## start Record list

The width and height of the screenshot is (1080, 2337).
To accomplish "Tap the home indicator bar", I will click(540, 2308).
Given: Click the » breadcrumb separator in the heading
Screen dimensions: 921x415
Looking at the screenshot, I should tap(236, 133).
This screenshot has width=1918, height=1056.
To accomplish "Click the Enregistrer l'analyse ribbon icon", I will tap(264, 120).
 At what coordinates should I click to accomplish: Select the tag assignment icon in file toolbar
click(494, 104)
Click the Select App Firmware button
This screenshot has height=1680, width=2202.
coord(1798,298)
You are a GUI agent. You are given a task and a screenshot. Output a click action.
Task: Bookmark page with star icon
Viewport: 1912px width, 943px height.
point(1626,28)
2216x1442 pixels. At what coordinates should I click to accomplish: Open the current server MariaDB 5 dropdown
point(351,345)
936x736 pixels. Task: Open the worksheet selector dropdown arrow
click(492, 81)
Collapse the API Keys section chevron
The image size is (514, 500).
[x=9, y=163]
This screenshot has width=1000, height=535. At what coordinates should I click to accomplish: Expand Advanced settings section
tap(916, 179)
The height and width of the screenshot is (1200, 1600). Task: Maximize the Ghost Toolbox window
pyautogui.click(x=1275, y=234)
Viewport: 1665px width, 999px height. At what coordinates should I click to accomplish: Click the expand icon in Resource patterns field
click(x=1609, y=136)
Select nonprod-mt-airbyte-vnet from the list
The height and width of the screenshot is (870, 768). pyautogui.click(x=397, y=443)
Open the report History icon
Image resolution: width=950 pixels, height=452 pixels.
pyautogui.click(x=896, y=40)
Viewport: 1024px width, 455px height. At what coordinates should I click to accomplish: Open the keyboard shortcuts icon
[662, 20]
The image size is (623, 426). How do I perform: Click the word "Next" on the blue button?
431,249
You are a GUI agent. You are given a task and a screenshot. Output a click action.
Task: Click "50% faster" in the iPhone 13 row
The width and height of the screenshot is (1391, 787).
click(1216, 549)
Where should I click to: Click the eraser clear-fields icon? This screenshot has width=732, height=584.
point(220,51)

## end Record list

__Work instructions__. Present every line of the rows above as a numbered list, skipping blank lines.

__Complete response__.
1. The width and height of the screenshot is (1080, 2337).
2. To accomplish "Tap the home indicator bar", I will click(540, 2308).
3. Given: Click the » breadcrumb separator in the heading
4. Screen dimensions: 921x415
5. Looking at the screenshot, I should tap(236, 133).
6. This screenshot has width=1918, height=1056.
7. To accomplish "Click the Enregistrer l'analyse ribbon icon", I will tap(264, 120).
8.  At what coordinates should I click to accomplish: Select the tag assignment icon in file toolbar
9. click(494, 104)
10. Click the Select App Firmware button
11. This screenshot has height=1680, width=2202.
12. coord(1798,298)
13. You are a GUI agent. You are given a task and a screenshot. Output a click action.
14. Task: Bookmark page with star icon
15. Viewport: 1912px width, 943px height.
16. point(1626,28)
17. 2216x1442 pixels. At what coordinates should I click to accomplish: Open the current server MariaDB 5 dropdown
18. point(351,345)
19. 936x736 pixels. Task: Open the worksheet selector dropdown arrow
20. click(492, 81)
21. Collapse the API Keys section chevron
22. The image size is (514, 500).
23. [x=9, y=163]
24. This screenshot has width=1000, height=535. At what coordinates should I click to accomplish: Expand Advanced settings section
25. tap(916, 179)
26. The height and width of the screenshot is (1200, 1600). Task: Maximize the Ghost Toolbox window
27. pyautogui.click(x=1275, y=234)
28. Viewport: 1665px width, 999px height. At what coordinates should I click to accomplish: Click the expand icon in Resource patterns field
29. click(x=1609, y=136)
30. Select nonprod-mt-airbyte-vnet from the list
31. The height and width of the screenshot is (870, 768). pyautogui.click(x=397, y=443)
32. Open the report History icon
33. Image resolution: width=950 pixels, height=452 pixels.
34. pyautogui.click(x=896, y=40)
35. Viewport: 1024px width, 455px height. At what coordinates should I click to accomplish: Open the keyboard shortcuts icon
36. [662, 20]
37. The image size is (623, 426). How do I perform: Click the word "Next" on the blue button?
38. 431,249
39. You are a GUI agent. You are given a task and a screenshot. Output a click action.
40. Task: Click "50% faster" in the iPhone 13 row
41. The width and height of the screenshot is (1391, 787).
42. click(1216, 549)
43. Where should I click to: Click the eraser clear-fields icon? This screenshot has width=732, height=584.
44. point(220,51)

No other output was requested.